◆ Records contained in a dataset:
>>>>>
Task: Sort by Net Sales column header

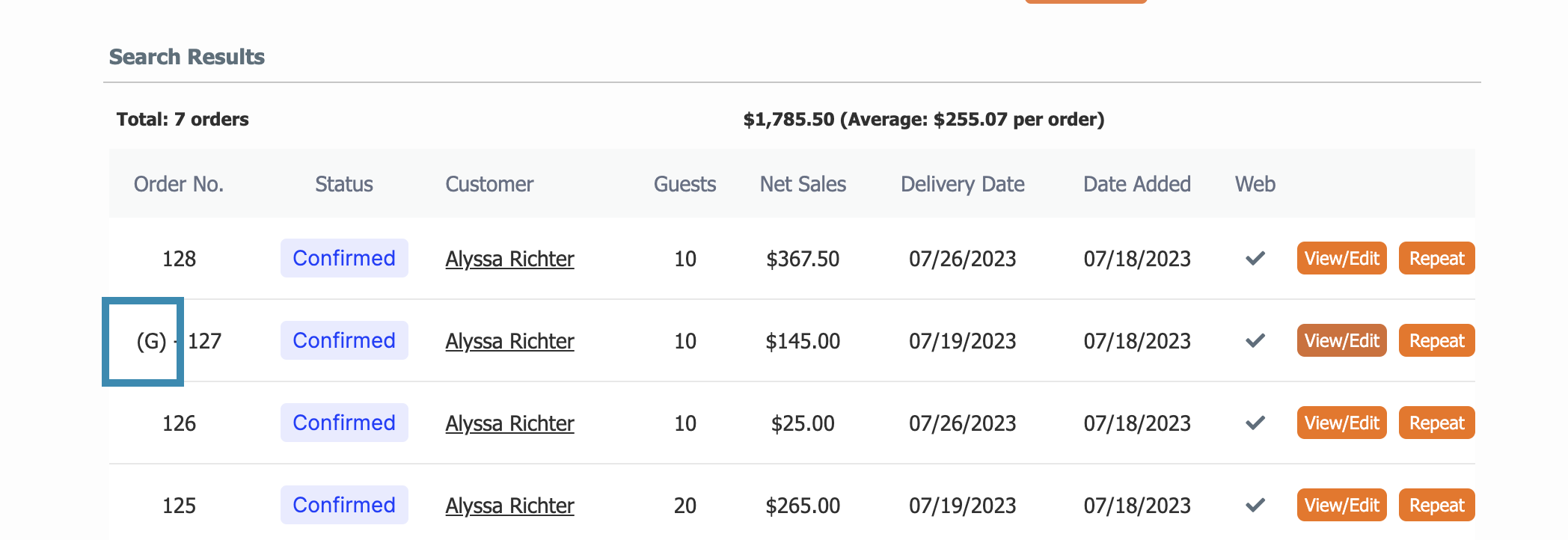Action: pyautogui.click(x=803, y=184)
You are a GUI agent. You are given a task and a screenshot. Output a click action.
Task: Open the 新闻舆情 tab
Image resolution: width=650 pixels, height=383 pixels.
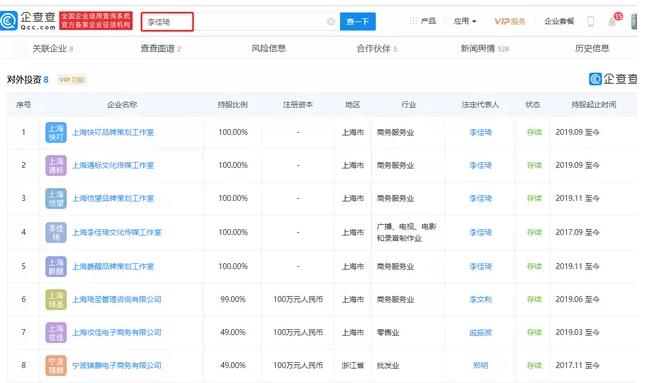(x=485, y=48)
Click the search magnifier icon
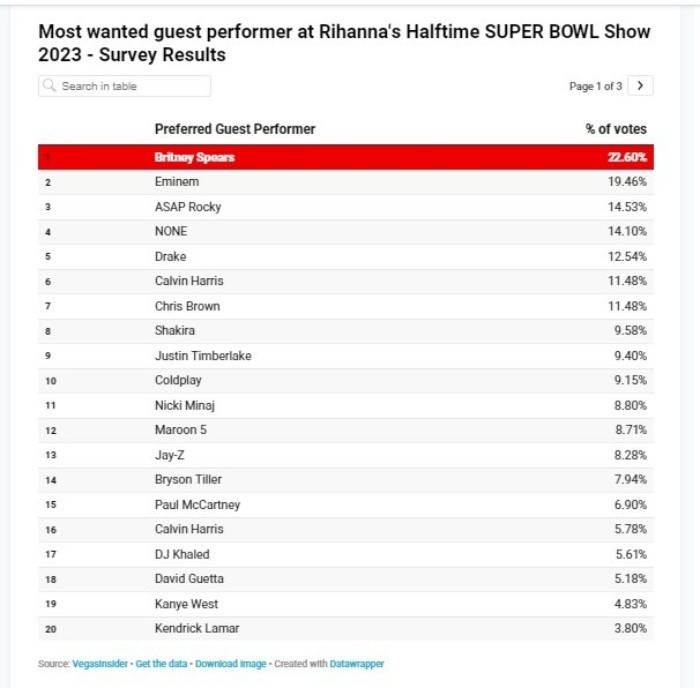The width and height of the screenshot is (700, 688). tap(50, 86)
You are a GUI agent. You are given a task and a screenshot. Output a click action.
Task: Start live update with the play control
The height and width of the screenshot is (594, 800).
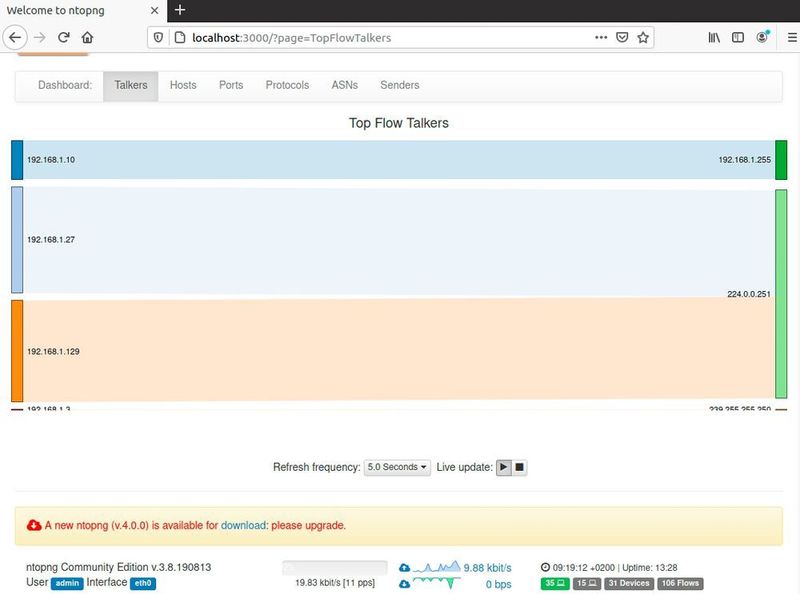tap(504, 466)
<<<<<
◆ To do: Copy the records exactly, leaving out every picture.

◆ Task solution:
Task: Sort by Net Sales column header

Action: pyautogui.click(x=803, y=184)
You are a GUI agent. You are given a task and a screenshot. Output a click action.
Task: Open the 新闻舆情 tab
Image resolution: width=650 pixels, height=383 pixels.
(x=485, y=48)
Click the search magnifier icon
The width and height of the screenshot is (700, 688). tap(50, 86)
You are a GUI agent. You are given a task and a screenshot. Output a click action.
Task: Start live update with the play control
The height and width of the screenshot is (594, 800).
tap(504, 466)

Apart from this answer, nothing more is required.